---- EXERCISE DATA
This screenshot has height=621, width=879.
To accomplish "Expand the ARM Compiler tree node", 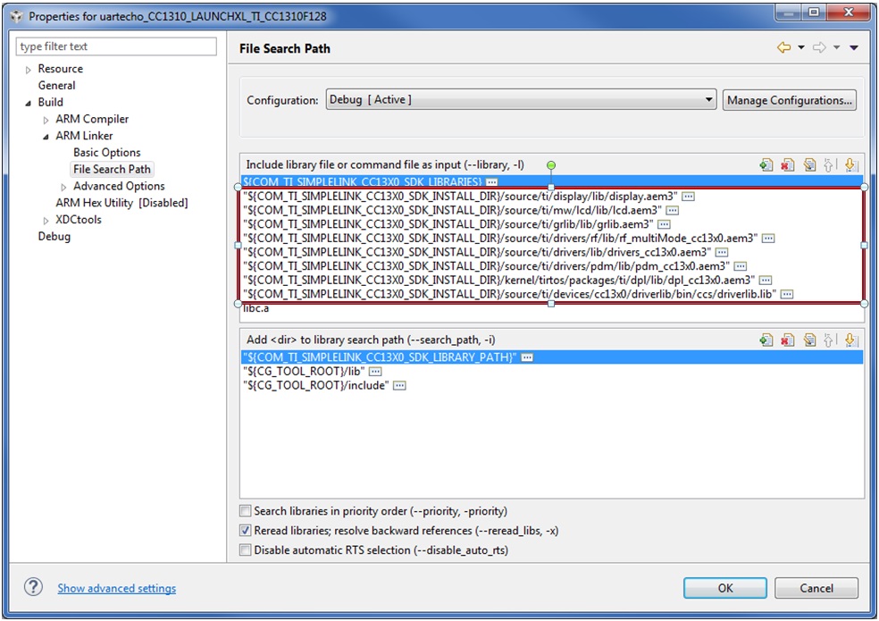I will point(46,120).
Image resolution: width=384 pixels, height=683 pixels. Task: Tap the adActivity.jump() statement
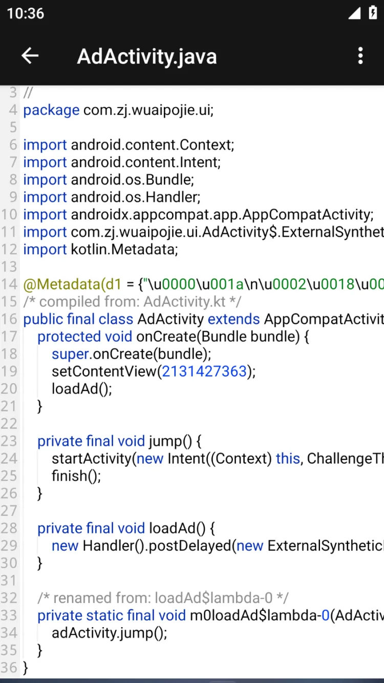pyautogui.click(x=109, y=633)
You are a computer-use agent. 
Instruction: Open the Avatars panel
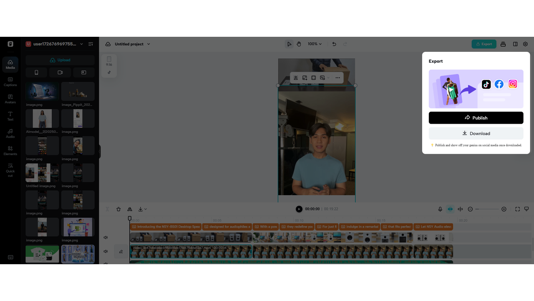tap(10, 99)
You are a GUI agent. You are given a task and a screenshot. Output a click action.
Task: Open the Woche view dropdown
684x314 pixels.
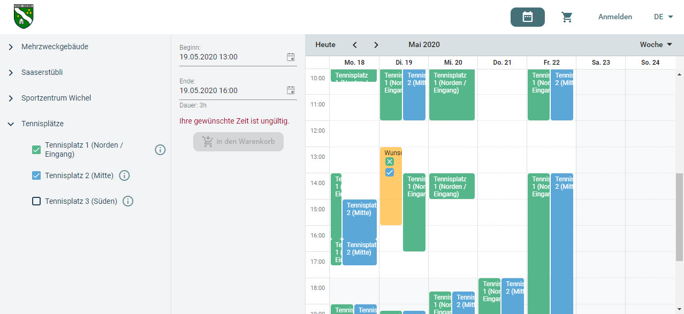(x=656, y=45)
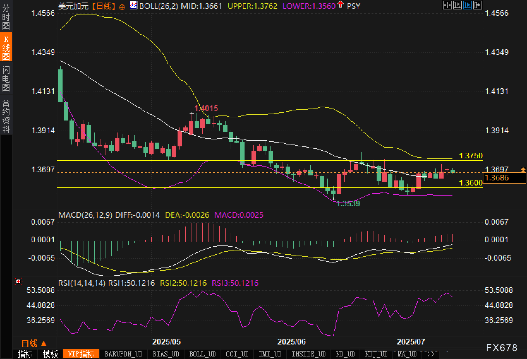Screen dimensions: 527x359
Task: Click the BOLL indicator chart icon
Action: click(x=134, y=5)
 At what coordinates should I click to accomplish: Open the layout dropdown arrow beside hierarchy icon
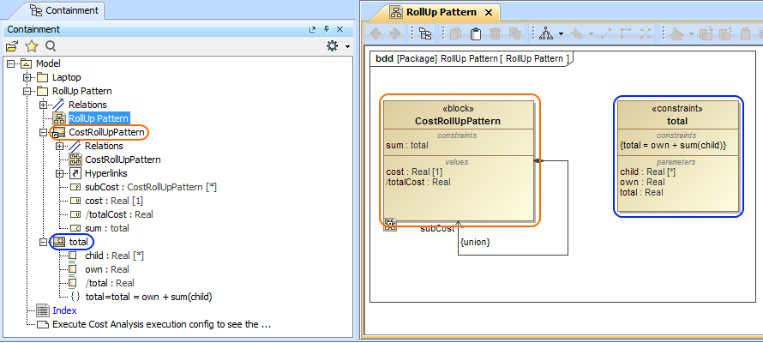click(561, 34)
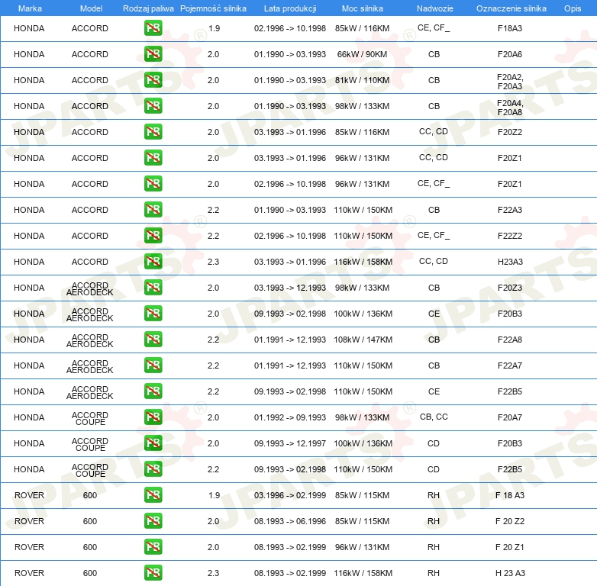Click the Moc silnika header
597x586 pixels.
363,8
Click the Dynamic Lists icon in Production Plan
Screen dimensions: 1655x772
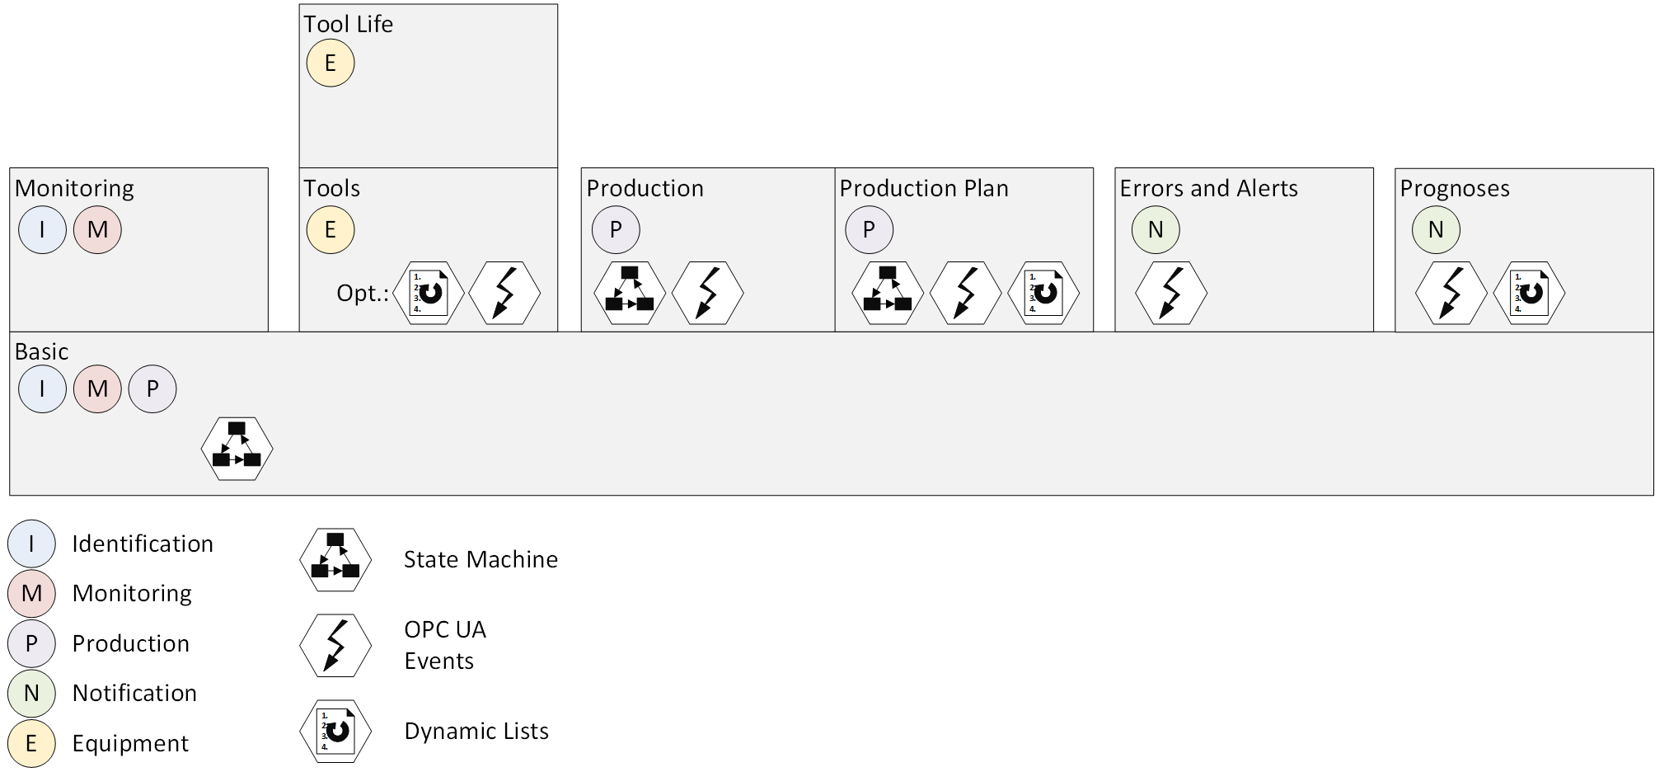pos(1043,293)
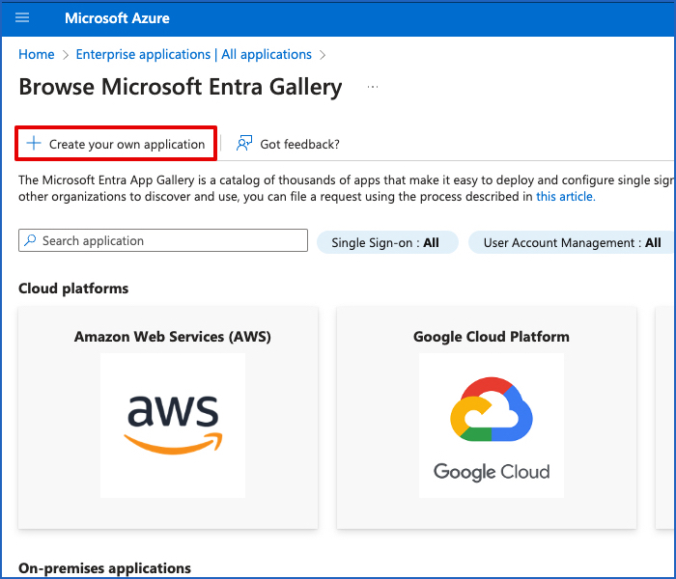Open the hamburger portal menu
This screenshot has width=676, height=579.
click(x=23, y=18)
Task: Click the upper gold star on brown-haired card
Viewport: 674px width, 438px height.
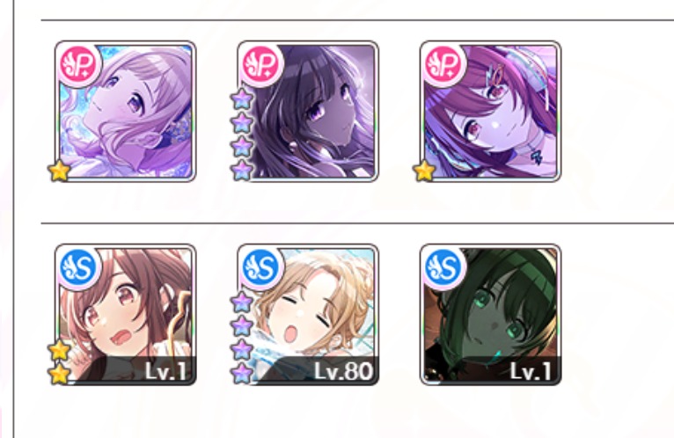Action: tap(59, 350)
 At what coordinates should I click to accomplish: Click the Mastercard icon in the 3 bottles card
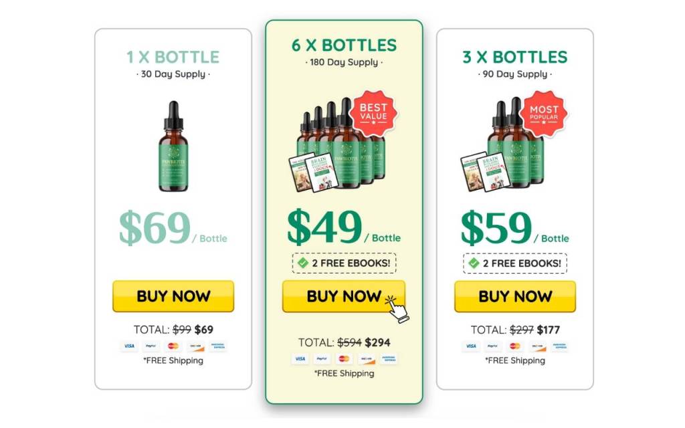[515, 346]
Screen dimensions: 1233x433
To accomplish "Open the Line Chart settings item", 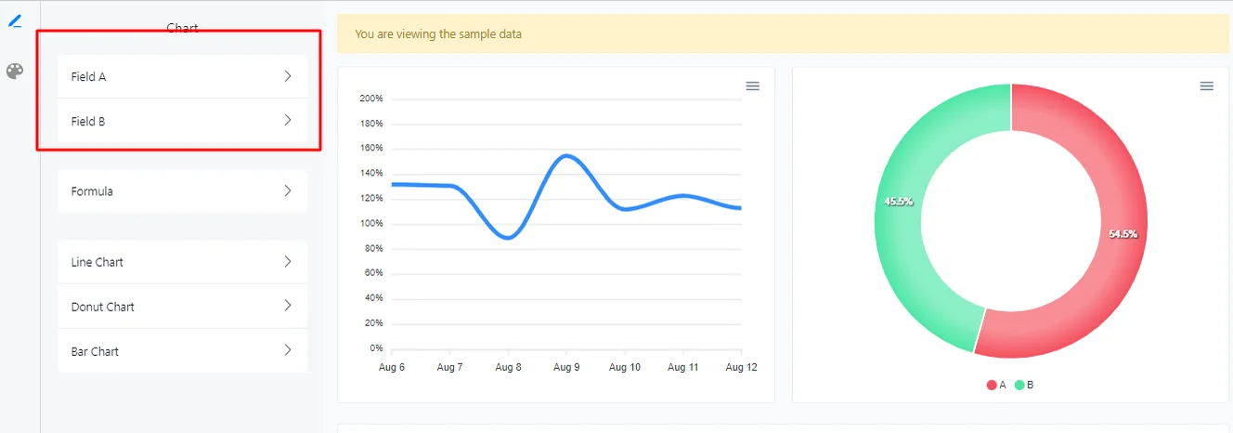I will pos(182,262).
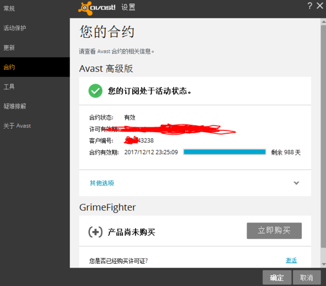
--------
BRIEF
Gather from the records above every line containing the string "agent".

FINISHED EXERCISE
You are a computer-use agent. 
You are a GUI agent. You are given a task and a screenshot. Output a click action.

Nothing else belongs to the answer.